OpenAI, the maker of the popular artificial intelligence (AI) chatbot ChatGPT, is under scrutiny after a privacy advocacy group in Austria, None Of Your Business (NOYB), lodged a complaint alleging the bot provided incorrect personal information about an individual.
The complaint claimed this could be a violation of the European Union's stringent General Data Protection Regulation (GDPR). According to NOYB, ChatGPT generated inaccurate birthdate information about a person and continued to provide this misinformation despite requests for correction, claiming technical limitations prevented the rectification of such errors.
OpenAI had offered to filter or block data on certain prompts but indicated that correcting the inaccuracy might not always be possible.
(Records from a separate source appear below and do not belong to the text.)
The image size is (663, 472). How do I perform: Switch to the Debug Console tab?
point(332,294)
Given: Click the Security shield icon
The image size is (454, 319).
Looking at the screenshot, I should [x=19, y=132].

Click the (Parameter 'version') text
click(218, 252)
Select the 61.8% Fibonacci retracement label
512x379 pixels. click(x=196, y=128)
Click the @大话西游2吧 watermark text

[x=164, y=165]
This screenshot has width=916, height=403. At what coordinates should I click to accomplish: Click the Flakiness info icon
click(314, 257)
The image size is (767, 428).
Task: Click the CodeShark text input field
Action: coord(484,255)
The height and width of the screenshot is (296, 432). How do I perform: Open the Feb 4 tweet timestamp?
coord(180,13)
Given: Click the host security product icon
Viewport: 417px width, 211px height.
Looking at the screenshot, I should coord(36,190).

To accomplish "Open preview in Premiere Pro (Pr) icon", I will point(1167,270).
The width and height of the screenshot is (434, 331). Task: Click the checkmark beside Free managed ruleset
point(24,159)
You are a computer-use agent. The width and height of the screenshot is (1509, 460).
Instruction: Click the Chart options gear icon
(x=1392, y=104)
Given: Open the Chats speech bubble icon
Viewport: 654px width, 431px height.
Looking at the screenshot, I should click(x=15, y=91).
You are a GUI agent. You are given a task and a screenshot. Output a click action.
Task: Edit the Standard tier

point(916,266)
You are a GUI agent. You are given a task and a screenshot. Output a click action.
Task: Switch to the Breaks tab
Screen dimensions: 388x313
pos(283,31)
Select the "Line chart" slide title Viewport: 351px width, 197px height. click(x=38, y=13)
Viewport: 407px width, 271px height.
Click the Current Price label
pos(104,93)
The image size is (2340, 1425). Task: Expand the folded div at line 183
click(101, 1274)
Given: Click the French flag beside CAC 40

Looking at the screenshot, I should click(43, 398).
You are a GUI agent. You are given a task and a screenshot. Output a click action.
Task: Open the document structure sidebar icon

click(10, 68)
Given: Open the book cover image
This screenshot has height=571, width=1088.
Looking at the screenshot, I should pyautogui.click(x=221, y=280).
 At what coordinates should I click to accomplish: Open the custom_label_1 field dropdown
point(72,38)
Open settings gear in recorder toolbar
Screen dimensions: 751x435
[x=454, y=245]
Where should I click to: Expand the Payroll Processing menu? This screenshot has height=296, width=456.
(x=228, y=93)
This stance could pose significant issues under GDPR, which mandates that EU residents have the right to rectification of incorrect personal data.
The incident is not isolated, with similar concerns echoed in complaints filed in Poland and ongoing investigations in Italy. Italian regulators had previously halted the operation of ChatGPT, lifting the ban only after OpenAI introduced changes like user warnings and an opt-out option for training data use.
The broader implications of this complaint could pressurise OpenAI and other AI developers to reconsider how their technologies handle personal data, especially as GDPR violations can lead to severe penalties, including fines of up to four percent of global annual turnover. The case also raises questions about the transparency of data sources used by AI systems and the indefinite storage of generated data.
NOYB’s data protection lawyer, Maartje de Graaf, said that AI technologies must be capable of producing accurate and transparent results when processing personal data. The advocacy group has called on the Austrian Data Protection Authority to investigate, highlighting a critical juncture for AI governance in Europe.